TASK PROMPT
Change "Nosotros" to "Quiénes somos" in the lines from the one containing "Exhibidor con doble" through the end of the items, and give those lines again with nothing else altered.

Raw items
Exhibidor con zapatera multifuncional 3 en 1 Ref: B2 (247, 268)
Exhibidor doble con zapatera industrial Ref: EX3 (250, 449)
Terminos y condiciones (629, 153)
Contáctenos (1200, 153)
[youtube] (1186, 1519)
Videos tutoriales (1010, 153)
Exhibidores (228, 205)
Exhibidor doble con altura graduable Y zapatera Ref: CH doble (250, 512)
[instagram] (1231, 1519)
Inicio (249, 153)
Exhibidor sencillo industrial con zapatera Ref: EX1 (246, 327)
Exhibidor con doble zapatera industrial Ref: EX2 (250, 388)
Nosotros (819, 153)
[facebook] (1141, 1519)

OUTPUT FOR THIS EXERCISE
Exhibidor con doble zapatera industrial Ref: EX2 (250, 388)
Quiénes somos (819, 153)
[facebook] (1141, 1519)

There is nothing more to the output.